§ TRAVAIL À FAIRE: D'après l'article, qui présidait la commission ad hoc chargée de classer le personnel académique du CU et de l'IST ?

§ ARTICLE:
>>>

Le 14 mars 2002 le ministère a, lors d'un séminaire organisé à Mondorf, révélé les grandes lignes de son projet de loi sans toutefois soumettre de texte à la réflexion des invités. En même temps, un nouveau statut d'enseignant universitaire non fonctionnarisé a été imposé par le Ministère à tous les enseignants du Centre universitaire et aux enseignants nouvellement recrutés à l'Institut supérieur de technologie. Une commission ad hoc sous la présidence de Lucien Capella, ancien président de l'Université d'Aix-Marseille, a été chargée de classer le personnel académique du CU et de l'IST en place dans une nouvelle grille de titres académiques.

Le ministère, appuyé par deux experts étrangers, a réalisé d'abord un concept, puis un texte de loi, qui a été gardé farouchement secret jusqu'au dépôt à la Chambre des Députés. Après trois passages en Conseil de Gouvernement, le projet de loi sur l'Université a finalement été présenté officiellement le 28 novembre dernier.

<<<

§ DONNÉES FOURNIES:
>>>

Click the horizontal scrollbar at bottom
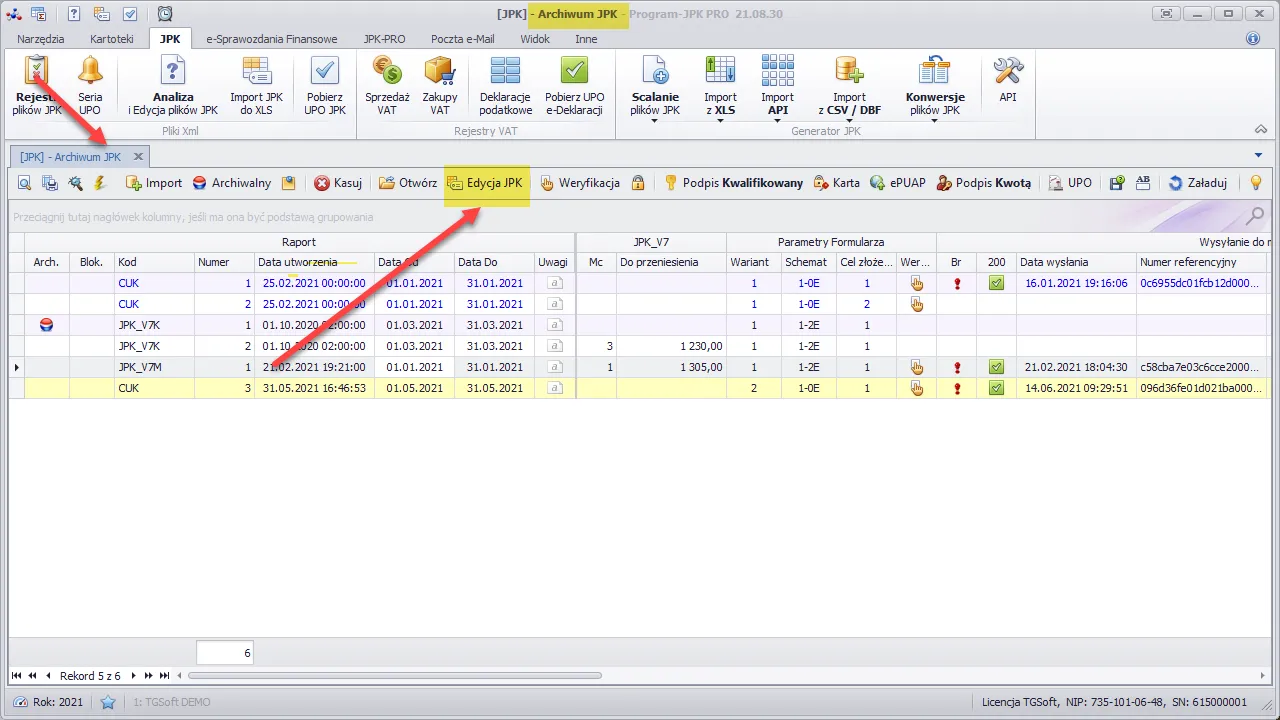 tap(394, 676)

<<<

§ RÉPONSE ATTENDUE: Lucien Capella, ancien président de l'Université d'Aix-Marseille.